### What is required
How many lines in the listing below hold the word "screenshot"? Answer with the number only.

### Records for this exercise

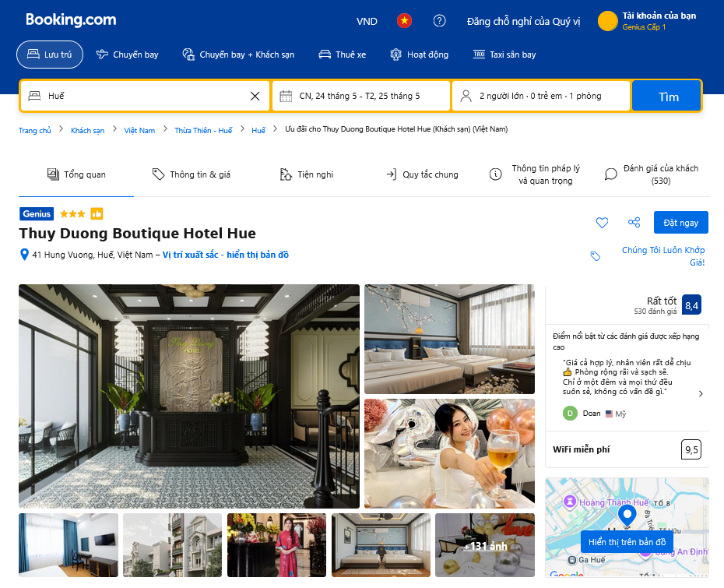Screen dimensions: 724x588
Task: Open the help question mark icon
Action: click(440, 21)
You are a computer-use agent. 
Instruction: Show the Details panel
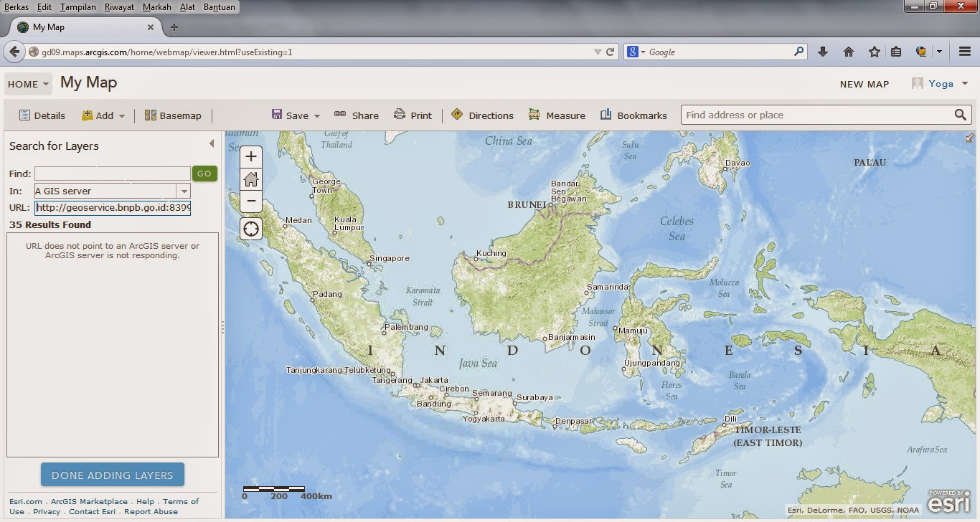click(x=41, y=115)

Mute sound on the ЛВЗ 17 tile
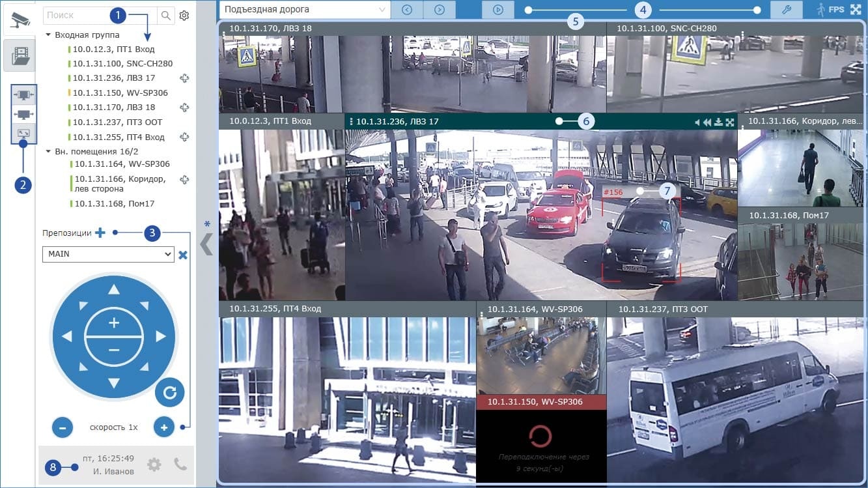696,122
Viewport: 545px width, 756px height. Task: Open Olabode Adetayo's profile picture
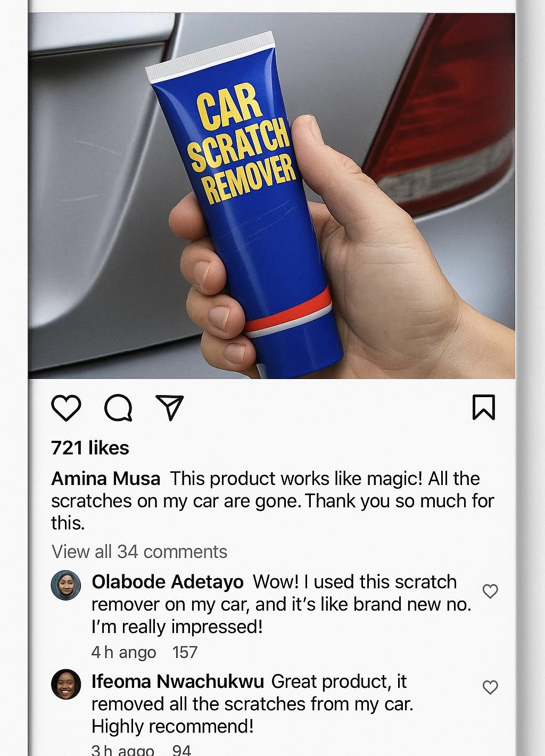coord(66,586)
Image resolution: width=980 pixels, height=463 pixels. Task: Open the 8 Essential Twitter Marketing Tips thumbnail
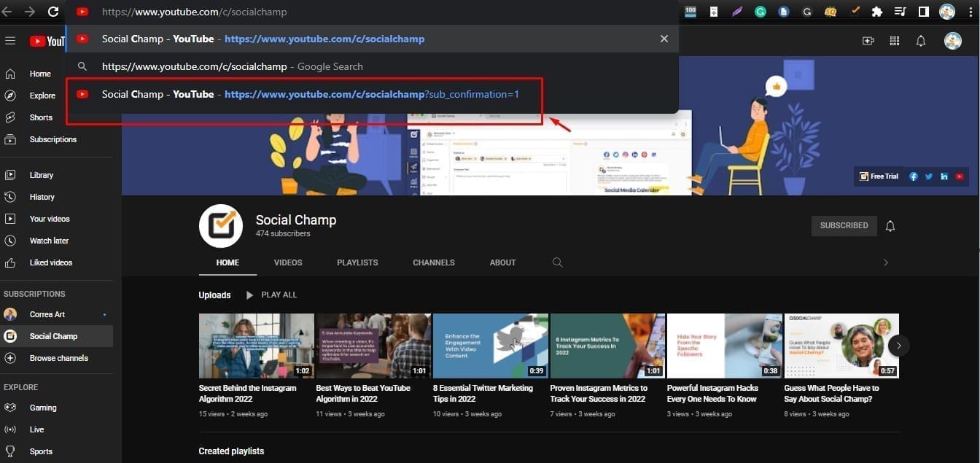[x=490, y=346]
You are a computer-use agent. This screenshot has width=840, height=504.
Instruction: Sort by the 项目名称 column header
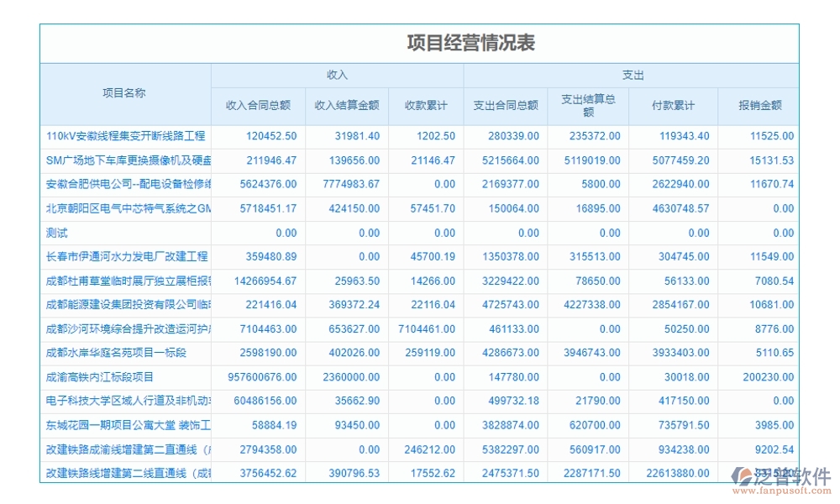pos(124,93)
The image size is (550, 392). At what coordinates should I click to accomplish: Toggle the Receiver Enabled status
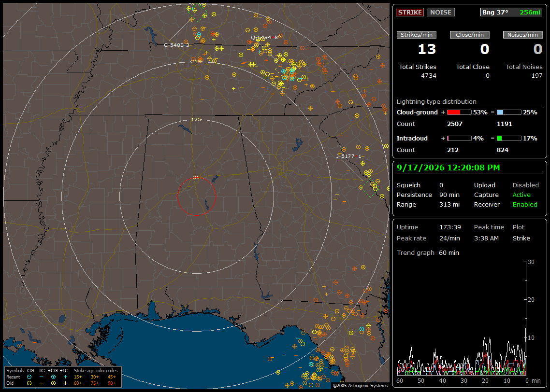(x=525, y=204)
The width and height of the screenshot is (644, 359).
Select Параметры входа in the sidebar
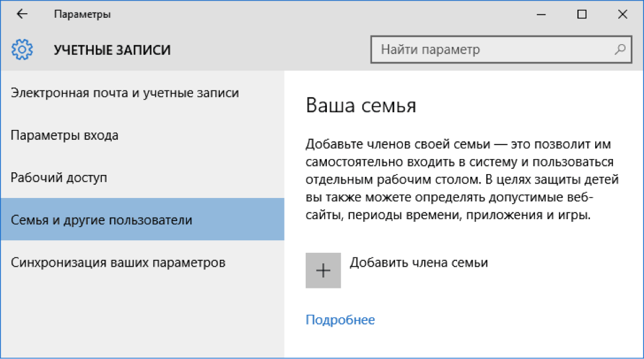65,135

### Task result
2